# Distance between points in hyperbolic disk models

I was puzzeling with the distance between points in hyperbolic geometry and found that the same formula is used for calculating the length in the Poincare disk model as for the Beltrami-Klein model the formula

$$d(PQ)=\frac{1}{2} \left| \log \left(\frac{|QA||BP|}{|PA||BQ|}\right)\right|$$

where A and B are the idealpoints (extremities) of the line (in the Beltrami-Klein model ) or the circle or diameter (in the Poincare disk model) that contains P and Q while PA, PB, QA, QB be the euclidean distances between them. (but see below for an extra question)
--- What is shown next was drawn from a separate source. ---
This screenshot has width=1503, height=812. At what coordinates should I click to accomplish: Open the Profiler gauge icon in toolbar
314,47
But let P and Q for simplicity be points on a diameter, then by going from a Beltrami-Klein model to a Poincare disk model the points P and Q get closer to the centre while the end points stay on the same points so the euclidean distances change, and the formula could give a different value.
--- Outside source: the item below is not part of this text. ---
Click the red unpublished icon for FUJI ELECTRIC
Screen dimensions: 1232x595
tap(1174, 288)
Therefore (I think) the formula cannot be correct for both models, and so my question for which model is this equation and what is the formula for the other model.

A more worked out example: (Schweikart Constant, altitude of the largest orthogonal isocleses triangle)
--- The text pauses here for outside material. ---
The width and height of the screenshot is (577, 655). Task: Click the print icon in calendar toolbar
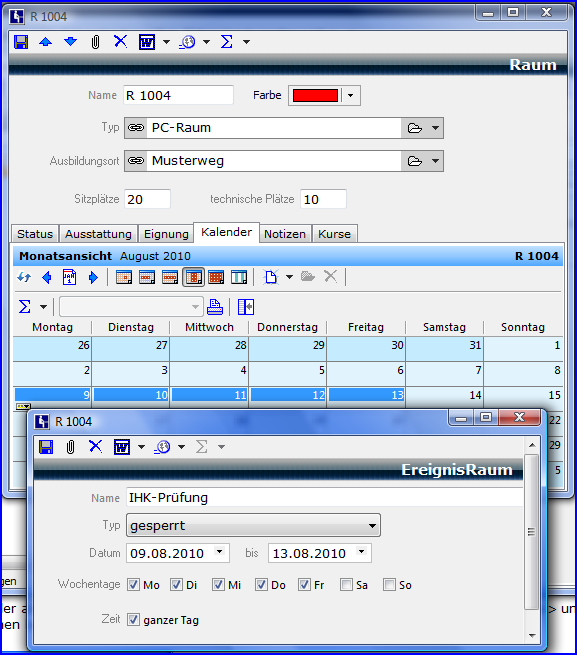coord(215,307)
Let r be the radius of the disk Then $A = ( - \frac{1}{2} r \sqrt{2} , - \frac{1}{2} r \sqrt{2} )$ , $B = ( \frac{1}{2} r \sqrt{2} , \frac{1}{2} r \sqrt{2} )$ , P = (0,0) and Q is on the line x=y

and the hypothenuse is the hyperbolic line between (r,0) and (0,r)

The euclidean lengths for PQ are:

For the Poincare Disk model: $PQ = r ( \sqrt2 - 1 )$

For the Beltrami-Klein model: $PQ= \frac{1}{2} r \sqrt{2}$

What gives for the altitude:

For the Poincare Disk model: $d(PQ)= \frac{1}{2} | \log ( 1 + \sqrt{2} |$

And for the Beltrami-Klein model: $d(PQ)= \frac{1}{2} | \log ( 3 + 2 \sqrt{2} ) | = \log ( 1 + \sqrt{2})$

What is right way to calculate the Schweikart Constant?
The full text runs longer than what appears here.